I'm ok with being demoralised if it means an occasional on-top-of-the-worldness thanks to my very own hard work. My life is already ups and downs, with pretty much no middle ground, and so it seems me and a PhD are the perfect match on that level. And I want it to ooze; I want to lie awake at night thanks to sheer excitement about my work, I want ideas to take me over and pull me out of bed to write notes or find one last piece of evidence. I want to wake up too early on a weekend and write like crazy because my chilled out mind can finally let some thinking in. I want to be broken, even, because I like to be broken both at work and at play, and I like basking in my own brokenness wearing compression socks and holding a mug of sweet tea and wondering why on earth I like it so much.

But in order to get there I am working out for myself that there is a long tightrope of working out what to do and where to start and who to talk to. Finding answers might not be easy, but finding questions is probably even harder, and if there's one unspoken rule about all of this it's that those questions have to come from within. I'm looking in-between every word I read, scouring names and people and watching lectures, in awe of those who are just like what I want to be, hoping that it won't be long before I can stop pretending. I want my head and heart to be full, utterly absorbed in the task at hand.

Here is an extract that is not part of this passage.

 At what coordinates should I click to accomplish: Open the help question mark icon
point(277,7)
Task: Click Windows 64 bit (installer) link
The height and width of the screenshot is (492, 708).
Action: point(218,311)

But until there is a task I have to settle with a half-distracted stream of thoughts, half reading the words on the page, quarter wondering how this might be relevant, quarter wishing that I were done with the reading, searching and analysing, and onto the sleeplessness and disorientation of complete absorption.

When I think of a PhD I think of stacks of books (check), empty plates and stained mugs and a desk scattered with crumbs (check), the sound of frantic typing from upstairs (check) and endless self-absorbed conversations about one subject, one idea, one obsession (check).

So maybe this is one of the downs that I mentioned above; is this really the dream I was so obsessed with for so long?